Tellwyrn folded her arms. “I’m not sure I like the sound of that.”
“No more do I, but this is the world we live in. Better that we make our accommodations, with it and with each other. Do you not think so?”
She narrowed her eyes suspiciously. “What, exactly, are you proposing?”
“Exactly?” He shrugged. “Nothing. But the Throne is interested in fostering…amity. With you, and wherever else it may be possible. The more friendly faces we can see in the world, the better positioned we are to gently counter the hostile ones.”
“That is remarkably forward-thinking,” she said thoughtfully. “Of course, it raises an ugly question.”
“I find myself quite suddenly beset by problems I am having trouble solving. And here you come, looking to build some kind of…partnership.

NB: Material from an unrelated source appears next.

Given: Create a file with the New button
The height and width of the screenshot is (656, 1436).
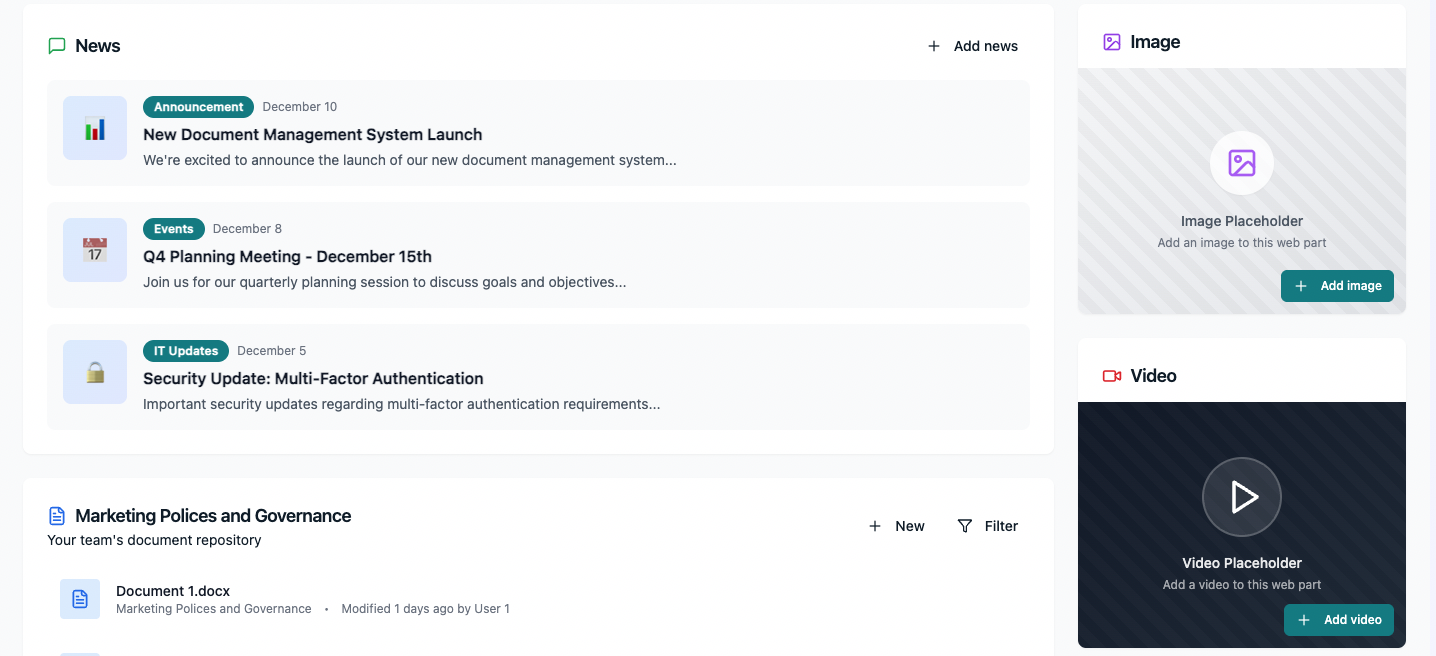Looking at the screenshot, I should tap(896, 525).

I have to wonder what role the Throne may have played in arranging for me to need help.”
“None,” he said immediately. “Bothering to say so may be an empty gesture if you are determined to be suspicious, but I assure you the Throne does not want you riled up. If it helps you at all, I did not come here to propose an alliance. I was simply watching and listening in Last Rock to see how you and your school are perceived by the populace. My purpose was to gather information and form opinions, not offer a helping hand.”
“But,” she prompted.
He smiled faintly. “But, if we can offer such a hand… It would seem to be in both our interests, would it not?”